Extract provided
———

Holstein Friesians are a breed of dairy cattle originating from the Dutch provinces of North Holland and Friesland, and Schleswig-Holstein in Northern Germany. They are known as the world’s highest-production dairy animals.
Holstein-Friesian, breed of large dairy cattle originating in northern Holland and Friesland. Its chief characteristics are its large size and black and white spotted markings, sharply defined rather than blended. These cattle are believed to have been selected for dairy qualities for about 2,000 years. They have long been widely distributed over the more fertile lowlands of continental Europe, where they are valued highly for their milk-producing ability. In the United States the Holstein-Friesians outnumber all other dairy breeds and produce nine-tenths of the milk supply. The milk, however, has a relatively low butterfat content.
Production levels of this breed declined during the 1950’s when excessive emphasis was placed on correct colour pattern. During the 1970’s Holsteins were imported from the United States and used to improved the milk production. This resulted in larger animals with a more pronounced dairy characteristics. The mixing of these two breeds is such that now many Friesians are 25% to 75% Holstein.

———

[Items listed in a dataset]

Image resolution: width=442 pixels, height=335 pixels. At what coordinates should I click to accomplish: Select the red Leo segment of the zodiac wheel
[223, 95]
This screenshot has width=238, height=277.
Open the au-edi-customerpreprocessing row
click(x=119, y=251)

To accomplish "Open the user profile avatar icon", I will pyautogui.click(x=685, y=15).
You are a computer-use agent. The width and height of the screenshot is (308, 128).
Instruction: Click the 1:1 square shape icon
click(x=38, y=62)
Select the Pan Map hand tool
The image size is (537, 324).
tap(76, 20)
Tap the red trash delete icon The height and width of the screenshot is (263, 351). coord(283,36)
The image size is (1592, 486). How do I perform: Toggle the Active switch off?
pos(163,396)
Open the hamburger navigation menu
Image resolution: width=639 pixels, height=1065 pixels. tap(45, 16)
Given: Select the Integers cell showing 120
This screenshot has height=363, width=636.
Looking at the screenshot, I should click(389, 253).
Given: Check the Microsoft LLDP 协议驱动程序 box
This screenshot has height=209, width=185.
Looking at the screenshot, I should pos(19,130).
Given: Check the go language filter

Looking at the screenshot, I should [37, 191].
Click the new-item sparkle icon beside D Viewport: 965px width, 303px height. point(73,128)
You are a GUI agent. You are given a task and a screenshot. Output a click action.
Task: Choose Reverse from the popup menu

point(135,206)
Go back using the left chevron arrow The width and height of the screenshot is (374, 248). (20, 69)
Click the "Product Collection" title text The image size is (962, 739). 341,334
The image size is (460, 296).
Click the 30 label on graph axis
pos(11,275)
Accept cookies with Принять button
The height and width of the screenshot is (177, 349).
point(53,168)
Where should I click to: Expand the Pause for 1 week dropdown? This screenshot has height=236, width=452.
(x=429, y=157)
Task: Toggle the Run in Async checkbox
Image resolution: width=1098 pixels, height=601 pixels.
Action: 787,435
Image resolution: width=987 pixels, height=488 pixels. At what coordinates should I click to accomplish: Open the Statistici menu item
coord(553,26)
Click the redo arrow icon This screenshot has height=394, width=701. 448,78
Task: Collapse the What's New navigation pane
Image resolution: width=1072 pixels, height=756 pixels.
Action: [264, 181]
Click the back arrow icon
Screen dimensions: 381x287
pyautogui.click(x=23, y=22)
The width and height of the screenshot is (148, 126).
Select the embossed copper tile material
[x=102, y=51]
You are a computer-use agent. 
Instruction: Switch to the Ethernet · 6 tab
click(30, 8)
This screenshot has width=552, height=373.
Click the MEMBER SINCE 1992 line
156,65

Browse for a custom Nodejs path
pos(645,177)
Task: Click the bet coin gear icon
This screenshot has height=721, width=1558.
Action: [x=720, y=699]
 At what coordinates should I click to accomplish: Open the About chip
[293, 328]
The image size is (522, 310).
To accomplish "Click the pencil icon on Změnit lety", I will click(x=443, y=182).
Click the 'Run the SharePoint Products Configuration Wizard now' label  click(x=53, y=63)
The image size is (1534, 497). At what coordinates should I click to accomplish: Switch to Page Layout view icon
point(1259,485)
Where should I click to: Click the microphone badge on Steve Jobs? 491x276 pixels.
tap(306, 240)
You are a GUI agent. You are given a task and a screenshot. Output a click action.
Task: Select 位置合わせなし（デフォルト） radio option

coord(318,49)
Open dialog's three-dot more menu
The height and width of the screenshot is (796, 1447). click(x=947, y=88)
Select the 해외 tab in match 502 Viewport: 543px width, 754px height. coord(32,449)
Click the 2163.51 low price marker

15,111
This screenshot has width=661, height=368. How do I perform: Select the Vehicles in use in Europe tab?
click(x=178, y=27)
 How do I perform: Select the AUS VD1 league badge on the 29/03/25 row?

———

Write the next part of the text on Holstein Friesian cattle, picking up after its final sentence.

The modern Friesian is pre-eminently a grazing animal, well able to sustain itself over many lactations, on both low lying and upland grassland, being developed by selective breeding over the last 100 years. Some outstanding examples of the breed have 12 to 15 lactations to their credit, emphasising their inherent natural fecundity. In response to demand, protein percentages have been raised across the breed and herd protein levels of 3.4% to 3.5% are not uncommon.
As the Friesian is mainly a dairy breed, surplus male animals are highly regarded, as they are producers of high quality lean meat, whether crossed with a beef breed or not. Beef cross heifers have long been sought after as the ideal suckler dam replacement.